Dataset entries
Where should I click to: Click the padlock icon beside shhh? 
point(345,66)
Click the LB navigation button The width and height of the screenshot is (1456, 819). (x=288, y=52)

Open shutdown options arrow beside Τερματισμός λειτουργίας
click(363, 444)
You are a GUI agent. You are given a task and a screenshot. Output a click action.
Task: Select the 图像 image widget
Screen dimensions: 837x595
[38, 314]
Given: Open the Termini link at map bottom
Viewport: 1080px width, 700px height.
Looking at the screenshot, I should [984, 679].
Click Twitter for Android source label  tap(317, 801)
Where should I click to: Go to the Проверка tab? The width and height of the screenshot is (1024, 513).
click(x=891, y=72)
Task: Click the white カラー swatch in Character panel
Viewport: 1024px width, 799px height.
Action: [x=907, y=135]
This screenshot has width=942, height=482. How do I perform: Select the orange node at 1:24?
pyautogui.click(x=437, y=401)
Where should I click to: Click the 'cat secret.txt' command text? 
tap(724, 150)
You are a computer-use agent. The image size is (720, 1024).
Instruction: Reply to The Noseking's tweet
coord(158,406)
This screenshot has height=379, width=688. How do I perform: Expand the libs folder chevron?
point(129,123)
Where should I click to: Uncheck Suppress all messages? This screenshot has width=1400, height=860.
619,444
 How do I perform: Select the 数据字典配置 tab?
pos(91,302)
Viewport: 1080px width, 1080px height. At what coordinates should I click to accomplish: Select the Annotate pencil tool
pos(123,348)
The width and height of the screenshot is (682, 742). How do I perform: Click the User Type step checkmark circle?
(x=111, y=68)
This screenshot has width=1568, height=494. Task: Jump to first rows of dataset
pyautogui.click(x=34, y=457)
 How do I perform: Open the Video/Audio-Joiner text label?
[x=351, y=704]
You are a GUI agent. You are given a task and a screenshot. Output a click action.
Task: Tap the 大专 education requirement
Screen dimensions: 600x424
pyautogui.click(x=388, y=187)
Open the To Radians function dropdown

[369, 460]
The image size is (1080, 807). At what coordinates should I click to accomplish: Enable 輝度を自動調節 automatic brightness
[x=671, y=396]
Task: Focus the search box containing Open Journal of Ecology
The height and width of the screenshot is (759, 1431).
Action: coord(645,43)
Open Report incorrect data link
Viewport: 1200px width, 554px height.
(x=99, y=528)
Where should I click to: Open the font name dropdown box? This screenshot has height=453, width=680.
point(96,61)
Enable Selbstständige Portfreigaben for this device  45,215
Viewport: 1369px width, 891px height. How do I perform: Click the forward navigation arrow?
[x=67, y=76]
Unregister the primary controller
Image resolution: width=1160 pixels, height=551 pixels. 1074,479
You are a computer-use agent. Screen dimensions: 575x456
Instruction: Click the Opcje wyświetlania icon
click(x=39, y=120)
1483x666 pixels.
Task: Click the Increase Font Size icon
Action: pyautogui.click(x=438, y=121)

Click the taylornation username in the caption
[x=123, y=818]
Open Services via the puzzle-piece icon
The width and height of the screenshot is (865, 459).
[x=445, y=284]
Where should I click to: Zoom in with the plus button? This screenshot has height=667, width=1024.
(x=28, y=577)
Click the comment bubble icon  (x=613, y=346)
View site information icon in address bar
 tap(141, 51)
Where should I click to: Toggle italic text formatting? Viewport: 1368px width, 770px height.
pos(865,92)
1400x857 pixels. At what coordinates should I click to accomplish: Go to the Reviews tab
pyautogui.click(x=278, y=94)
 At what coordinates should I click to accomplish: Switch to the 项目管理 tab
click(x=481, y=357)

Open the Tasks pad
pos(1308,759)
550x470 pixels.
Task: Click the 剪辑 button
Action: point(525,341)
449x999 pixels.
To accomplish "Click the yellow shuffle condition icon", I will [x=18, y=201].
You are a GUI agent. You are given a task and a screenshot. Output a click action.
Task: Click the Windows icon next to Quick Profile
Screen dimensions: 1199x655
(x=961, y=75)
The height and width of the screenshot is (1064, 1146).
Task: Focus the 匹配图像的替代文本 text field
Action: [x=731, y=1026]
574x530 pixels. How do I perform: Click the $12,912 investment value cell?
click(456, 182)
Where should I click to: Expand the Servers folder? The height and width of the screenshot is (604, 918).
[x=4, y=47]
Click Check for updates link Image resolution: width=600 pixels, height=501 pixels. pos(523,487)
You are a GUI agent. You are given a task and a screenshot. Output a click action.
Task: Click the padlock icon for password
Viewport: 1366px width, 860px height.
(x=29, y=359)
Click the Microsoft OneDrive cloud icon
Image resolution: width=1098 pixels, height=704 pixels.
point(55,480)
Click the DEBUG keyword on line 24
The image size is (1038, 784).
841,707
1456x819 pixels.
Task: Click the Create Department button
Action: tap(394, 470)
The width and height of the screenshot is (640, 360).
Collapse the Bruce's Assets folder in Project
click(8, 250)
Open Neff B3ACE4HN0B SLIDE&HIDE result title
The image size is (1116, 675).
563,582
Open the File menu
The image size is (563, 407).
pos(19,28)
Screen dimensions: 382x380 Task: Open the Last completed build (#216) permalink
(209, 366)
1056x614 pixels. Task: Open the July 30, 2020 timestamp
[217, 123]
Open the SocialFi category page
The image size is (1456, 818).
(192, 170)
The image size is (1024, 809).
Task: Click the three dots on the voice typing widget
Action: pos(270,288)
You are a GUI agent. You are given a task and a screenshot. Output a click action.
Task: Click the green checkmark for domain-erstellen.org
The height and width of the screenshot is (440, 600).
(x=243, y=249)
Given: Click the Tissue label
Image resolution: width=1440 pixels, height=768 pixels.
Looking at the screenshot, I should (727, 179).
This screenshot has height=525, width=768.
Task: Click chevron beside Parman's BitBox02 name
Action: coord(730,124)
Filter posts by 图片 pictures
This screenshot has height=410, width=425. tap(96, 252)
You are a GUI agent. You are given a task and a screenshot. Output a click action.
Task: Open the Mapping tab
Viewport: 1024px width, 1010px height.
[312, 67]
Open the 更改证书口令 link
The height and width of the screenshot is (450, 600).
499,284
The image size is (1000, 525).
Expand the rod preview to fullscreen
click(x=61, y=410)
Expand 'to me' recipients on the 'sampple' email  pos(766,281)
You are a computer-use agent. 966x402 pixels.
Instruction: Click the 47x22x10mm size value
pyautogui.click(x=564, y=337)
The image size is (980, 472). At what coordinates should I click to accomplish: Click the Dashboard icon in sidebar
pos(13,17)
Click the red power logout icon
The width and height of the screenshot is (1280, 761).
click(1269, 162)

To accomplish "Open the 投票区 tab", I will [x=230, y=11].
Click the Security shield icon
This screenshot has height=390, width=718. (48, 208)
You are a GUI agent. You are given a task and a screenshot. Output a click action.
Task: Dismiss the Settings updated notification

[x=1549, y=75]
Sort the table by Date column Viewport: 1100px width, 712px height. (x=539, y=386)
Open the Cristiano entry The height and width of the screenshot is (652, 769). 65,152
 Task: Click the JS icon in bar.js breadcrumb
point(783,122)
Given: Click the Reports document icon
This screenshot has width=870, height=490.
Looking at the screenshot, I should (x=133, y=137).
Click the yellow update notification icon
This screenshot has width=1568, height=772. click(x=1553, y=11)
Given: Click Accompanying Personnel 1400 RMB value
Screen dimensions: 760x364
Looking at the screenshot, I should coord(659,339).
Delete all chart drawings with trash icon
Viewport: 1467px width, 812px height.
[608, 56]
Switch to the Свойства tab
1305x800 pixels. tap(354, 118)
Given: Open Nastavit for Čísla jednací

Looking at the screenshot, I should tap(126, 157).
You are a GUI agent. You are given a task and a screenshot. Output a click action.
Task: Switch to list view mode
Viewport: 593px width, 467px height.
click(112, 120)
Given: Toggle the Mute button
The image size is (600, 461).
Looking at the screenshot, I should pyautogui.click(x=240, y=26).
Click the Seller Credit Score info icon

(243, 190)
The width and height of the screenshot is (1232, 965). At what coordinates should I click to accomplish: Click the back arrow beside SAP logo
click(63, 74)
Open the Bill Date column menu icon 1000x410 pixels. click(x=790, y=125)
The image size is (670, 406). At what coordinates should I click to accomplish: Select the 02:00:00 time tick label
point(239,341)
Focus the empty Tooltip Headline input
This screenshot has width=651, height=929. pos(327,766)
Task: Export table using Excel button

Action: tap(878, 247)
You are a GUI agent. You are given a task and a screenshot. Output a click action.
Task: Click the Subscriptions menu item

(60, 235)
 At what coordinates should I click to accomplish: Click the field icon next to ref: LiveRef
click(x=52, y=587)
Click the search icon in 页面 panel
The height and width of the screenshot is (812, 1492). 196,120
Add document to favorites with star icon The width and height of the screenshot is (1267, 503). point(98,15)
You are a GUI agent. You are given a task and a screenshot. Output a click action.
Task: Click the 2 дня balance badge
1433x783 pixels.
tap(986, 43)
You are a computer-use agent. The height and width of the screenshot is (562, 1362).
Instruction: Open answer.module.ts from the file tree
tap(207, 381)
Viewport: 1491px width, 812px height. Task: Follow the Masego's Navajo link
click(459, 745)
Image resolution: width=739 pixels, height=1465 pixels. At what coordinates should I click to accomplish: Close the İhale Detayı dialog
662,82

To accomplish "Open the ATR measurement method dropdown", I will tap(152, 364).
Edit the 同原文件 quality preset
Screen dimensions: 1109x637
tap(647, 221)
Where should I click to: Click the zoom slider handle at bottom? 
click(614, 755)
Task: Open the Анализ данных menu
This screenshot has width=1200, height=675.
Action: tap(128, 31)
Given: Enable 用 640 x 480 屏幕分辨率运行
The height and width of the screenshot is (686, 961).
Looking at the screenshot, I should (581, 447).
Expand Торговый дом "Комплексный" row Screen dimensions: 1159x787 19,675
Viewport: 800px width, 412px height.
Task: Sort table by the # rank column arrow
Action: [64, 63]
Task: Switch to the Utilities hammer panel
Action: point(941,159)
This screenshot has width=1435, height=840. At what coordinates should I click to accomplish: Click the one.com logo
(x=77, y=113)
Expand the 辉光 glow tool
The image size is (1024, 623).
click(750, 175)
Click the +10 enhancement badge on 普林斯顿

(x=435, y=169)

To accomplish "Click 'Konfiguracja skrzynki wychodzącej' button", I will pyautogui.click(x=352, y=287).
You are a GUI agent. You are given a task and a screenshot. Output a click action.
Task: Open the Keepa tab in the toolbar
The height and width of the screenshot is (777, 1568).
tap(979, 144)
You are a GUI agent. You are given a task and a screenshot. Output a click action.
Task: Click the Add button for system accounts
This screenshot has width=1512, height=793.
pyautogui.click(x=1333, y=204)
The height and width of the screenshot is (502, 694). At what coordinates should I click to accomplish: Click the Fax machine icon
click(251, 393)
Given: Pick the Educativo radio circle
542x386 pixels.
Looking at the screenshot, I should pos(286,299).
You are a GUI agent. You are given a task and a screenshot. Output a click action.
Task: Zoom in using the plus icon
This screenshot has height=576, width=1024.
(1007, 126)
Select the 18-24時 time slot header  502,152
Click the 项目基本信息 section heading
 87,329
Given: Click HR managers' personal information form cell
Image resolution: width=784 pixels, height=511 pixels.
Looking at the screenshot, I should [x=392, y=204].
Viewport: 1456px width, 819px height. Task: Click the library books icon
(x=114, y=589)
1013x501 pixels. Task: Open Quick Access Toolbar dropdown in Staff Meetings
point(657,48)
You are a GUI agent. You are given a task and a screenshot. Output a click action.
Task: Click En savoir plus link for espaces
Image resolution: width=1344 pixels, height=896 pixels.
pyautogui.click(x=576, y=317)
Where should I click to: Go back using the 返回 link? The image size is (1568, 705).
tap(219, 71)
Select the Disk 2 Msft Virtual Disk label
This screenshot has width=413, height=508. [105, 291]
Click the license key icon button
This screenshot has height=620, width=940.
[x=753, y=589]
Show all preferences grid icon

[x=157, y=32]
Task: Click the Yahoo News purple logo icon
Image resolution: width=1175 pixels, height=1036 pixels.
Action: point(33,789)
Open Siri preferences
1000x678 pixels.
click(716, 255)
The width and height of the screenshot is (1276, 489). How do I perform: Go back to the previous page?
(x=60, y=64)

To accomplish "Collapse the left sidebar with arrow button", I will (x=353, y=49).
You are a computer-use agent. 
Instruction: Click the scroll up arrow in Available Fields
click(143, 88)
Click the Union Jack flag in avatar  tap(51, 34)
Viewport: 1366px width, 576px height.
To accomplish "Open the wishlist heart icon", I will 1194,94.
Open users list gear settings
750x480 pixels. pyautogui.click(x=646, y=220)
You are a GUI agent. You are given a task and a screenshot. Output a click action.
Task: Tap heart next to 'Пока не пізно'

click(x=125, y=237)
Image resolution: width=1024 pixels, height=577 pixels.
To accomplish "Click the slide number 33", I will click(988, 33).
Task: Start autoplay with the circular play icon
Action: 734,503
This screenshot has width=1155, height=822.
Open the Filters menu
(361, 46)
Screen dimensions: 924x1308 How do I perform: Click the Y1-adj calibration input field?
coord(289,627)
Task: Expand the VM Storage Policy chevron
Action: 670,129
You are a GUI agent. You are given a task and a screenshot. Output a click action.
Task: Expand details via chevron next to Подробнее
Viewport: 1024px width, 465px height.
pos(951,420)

• Exercise details
In the data above, find the line with "1056x614 pixels. Task: Open" and the line with "Given: Click the Tissue label". Retype both, plus every line between them, exactly.

• The completed task
1056x614 pixels. Task: Open the July 30, 2020 timestamp
[217, 123]
Open the SocialFi category page
The image size is (1456, 818).
(192, 170)
The image size is (1024, 809).
Task: Click the three dots on the voice typing widget
Action: pos(270,288)
You are a GUI agent. You are given a task and a screenshot. Output a click action.
Task: Click the green checkmark for domain-erstellen.org
The height and width of the screenshot is (440, 600).
(x=243, y=249)
Given: Click the Tissue label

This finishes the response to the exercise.